Copy all lines containing the string "will" from the records below.

======== Information given

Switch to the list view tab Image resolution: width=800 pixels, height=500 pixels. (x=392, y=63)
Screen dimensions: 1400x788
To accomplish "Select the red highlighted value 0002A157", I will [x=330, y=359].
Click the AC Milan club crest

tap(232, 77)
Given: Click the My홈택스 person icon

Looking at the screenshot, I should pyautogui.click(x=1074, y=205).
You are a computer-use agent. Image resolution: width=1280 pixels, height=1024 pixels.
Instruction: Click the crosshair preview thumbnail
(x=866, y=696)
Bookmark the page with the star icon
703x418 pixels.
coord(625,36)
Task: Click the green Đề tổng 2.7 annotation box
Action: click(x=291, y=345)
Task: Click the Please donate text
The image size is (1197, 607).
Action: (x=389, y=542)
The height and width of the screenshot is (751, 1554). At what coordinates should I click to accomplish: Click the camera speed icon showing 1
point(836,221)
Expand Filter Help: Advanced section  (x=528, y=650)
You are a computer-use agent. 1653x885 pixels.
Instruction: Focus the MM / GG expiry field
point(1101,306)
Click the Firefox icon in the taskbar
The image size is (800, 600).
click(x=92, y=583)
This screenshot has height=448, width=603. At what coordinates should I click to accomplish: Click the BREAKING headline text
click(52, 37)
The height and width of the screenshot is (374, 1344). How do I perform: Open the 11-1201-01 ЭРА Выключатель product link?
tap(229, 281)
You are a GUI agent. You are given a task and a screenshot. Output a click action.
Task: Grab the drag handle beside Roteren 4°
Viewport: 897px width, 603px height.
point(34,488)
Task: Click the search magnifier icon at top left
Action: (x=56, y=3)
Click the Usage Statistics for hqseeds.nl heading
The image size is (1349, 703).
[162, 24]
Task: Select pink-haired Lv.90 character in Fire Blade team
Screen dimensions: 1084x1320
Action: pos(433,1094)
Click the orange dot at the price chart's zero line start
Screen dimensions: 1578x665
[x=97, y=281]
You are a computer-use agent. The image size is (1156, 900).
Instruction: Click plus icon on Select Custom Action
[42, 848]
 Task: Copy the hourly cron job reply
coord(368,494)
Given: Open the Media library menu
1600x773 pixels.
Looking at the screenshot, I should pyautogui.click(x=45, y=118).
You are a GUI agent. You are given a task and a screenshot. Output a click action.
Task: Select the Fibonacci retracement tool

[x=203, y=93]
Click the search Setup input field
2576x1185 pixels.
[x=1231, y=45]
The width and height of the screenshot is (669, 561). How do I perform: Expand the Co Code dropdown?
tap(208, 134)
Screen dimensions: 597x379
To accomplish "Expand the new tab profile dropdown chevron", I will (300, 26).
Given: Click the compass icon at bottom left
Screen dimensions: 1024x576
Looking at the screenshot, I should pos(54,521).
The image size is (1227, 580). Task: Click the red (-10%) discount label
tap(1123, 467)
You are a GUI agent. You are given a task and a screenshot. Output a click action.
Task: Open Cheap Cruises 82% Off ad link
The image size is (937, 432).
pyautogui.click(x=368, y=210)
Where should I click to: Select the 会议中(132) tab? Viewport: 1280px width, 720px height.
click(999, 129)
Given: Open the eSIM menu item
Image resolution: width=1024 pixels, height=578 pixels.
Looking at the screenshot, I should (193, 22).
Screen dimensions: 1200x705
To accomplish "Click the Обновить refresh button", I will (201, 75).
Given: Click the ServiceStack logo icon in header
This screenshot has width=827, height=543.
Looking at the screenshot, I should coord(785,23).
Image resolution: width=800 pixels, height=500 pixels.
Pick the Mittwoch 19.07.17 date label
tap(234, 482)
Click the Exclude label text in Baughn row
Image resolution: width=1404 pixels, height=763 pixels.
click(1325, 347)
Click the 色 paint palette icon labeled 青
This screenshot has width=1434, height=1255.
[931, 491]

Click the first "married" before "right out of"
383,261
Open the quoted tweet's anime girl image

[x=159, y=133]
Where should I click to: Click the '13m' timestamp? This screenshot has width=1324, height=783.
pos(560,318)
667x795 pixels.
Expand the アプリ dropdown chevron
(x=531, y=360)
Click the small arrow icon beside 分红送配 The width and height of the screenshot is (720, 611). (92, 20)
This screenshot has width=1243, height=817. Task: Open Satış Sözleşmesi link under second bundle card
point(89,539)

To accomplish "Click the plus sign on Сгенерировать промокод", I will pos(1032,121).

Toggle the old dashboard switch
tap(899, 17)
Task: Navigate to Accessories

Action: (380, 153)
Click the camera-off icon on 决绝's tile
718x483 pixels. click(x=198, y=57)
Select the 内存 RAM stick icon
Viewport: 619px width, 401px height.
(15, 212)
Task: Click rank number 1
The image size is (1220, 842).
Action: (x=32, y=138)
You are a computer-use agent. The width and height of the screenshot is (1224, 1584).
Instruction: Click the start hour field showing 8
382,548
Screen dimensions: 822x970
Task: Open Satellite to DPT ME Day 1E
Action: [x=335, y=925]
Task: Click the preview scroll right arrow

================

● Finished exercise:
To accomplish "Select the red highlighted value 0002A157", I will [x=330, y=359].
To accomplish "Expand the new tab profile dropdown chevron", I will (300, 26).
To accomplish "Click the Обновить refresh button", I will (201, 75).
To accomplish "Click the plus sign on Сгенерировать промокод", I will pos(1032,121).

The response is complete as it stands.